(DESCRIPTION OF THE TASK) Copy each of the following records word for word, keeping every line as it appears.

════════

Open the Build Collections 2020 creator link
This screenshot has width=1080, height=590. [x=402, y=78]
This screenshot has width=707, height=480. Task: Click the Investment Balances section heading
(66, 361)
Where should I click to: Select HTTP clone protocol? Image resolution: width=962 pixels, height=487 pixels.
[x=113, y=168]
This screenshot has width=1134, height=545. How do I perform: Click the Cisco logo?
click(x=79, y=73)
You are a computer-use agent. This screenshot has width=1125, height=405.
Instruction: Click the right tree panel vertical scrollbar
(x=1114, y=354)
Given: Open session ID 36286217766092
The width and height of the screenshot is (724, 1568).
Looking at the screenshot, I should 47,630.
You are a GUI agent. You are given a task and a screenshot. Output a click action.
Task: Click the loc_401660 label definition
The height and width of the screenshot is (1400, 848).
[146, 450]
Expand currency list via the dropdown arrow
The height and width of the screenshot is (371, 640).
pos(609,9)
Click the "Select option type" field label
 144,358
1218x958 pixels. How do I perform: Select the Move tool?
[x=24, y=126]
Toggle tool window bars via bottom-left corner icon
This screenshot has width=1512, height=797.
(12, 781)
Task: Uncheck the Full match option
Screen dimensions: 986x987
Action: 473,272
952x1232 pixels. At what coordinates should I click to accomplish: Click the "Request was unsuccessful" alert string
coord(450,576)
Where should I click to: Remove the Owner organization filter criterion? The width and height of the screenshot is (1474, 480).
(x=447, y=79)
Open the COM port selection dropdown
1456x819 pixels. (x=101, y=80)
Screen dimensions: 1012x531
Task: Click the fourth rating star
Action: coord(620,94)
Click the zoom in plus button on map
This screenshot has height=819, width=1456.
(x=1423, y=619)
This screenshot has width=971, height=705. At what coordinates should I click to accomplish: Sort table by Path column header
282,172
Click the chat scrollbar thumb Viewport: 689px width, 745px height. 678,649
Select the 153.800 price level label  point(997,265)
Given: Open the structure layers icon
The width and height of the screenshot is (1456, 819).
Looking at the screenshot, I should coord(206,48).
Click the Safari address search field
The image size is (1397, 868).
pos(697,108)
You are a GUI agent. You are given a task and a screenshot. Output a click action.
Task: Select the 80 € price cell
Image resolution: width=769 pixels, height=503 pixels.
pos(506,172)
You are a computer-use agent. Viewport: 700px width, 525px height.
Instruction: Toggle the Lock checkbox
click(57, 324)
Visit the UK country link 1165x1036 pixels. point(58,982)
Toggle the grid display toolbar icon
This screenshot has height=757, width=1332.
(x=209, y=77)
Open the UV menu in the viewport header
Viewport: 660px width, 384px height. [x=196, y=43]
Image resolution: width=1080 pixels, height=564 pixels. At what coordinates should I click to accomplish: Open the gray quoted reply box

════════

(TASK ANSWER)
Open the Build Collections 2020 creator link
This screenshot has width=1080, height=590. [x=402, y=78]
This screenshot has width=707, height=480. Task: Click the Investment Balances section heading
(66, 361)
Where should I click to: Select HTTP clone protocol? Image resolution: width=962 pixels, height=487 pixels.
[x=113, y=168]
This screenshot has width=1134, height=545. How do I perform: Click the Cisco logo?
click(x=79, y=73)
You are a computer-use agent. This screenshot has width=1125, height=405.
Instruction: Click the right tree panel vertical scrollbar
(x=1114, y=354)
Given: Open session ID 36286217766092
The width and height of the screenshot is (724, 1568).
Looking at the screenshot, I should 47,630.
You are a GUI agent. You are given a task and a screenshot. Output a click action.
Task: Click the loc_401660 label definition
The height and width of the screenshot is (1400, 848).
[146, 450]
Expand currency list via the dropdown arrow
The height and width of the screenshot is (371, 640).
pos(609,9)
Click the "Select option type" field label
 144,358
1218x958 pixels. How do I perform: Select the Move tool?
[x=24, y=126]
Toggle tool window bars via bottom-left corner icon
This screenshot has width=1512, height=797.
(12, 781)
Task: Uncheck the Full match option
Screen dimensions: 986x987
Action: 473,272
952x1232 pixels. At what coordinates should I click to accomplish: Click the "Request was unsuccessful" alert string
coord(450,576)
Where should I click to: Remove the Owner organization filter criterion? The width and height of the screenshot is (1474, 480).
(x=447, y=79)
Open the COM port selection dropdown
1456x819 pixels. (x=101, y=80)
Screen dimensions: 1012x531
Task: Click the fourth rating star
Action: coord(620,94)
Click the zoom in plus button on map
This screenshot has height=819, width=1456.
(x=1423, y=619)
This screenshot has width=971, height=705. At what coordinates should I click to accomplish: Sort table by Path column header
282,172
Click the chat scrollbar thumb Viewport: 689px width, 745px height. 678,649
Select the 153.800 price level label  point(997,265)
Given: Open the structure layers icon
The width and height of the screenshot is (1456, 819).
Looking at the screenshot, I should coord(206,48).
Click the Safari address search field
The image size is (1397, 868).
pos(697,108)
You are a GUI agent. You are given a task and a screenshot. Output a click action.
Task: Select the 80 € price cell
Image resolution: width=769 pixels, height=503 pixels.
pos(506,172)
You are a computer-use agent. Viewport: 700px width, 525px height.
Instruction: Toggle the Lock checkbox
click(57, 324)
Visit the UK country link 1165x1036 pixels. point(58,982)
Toggle the grid display toolbar icon
This screenshot has height=757, width=1332.
(x=209, y=77)
Open the UV menu in the viewport header
Viewport: 660px width, 384px height. [x=196, y=43]
Image resolution: width=1080 pixels, height=564 pixels. At what coordinates should I click to accomplish: Open the gray quoted reply box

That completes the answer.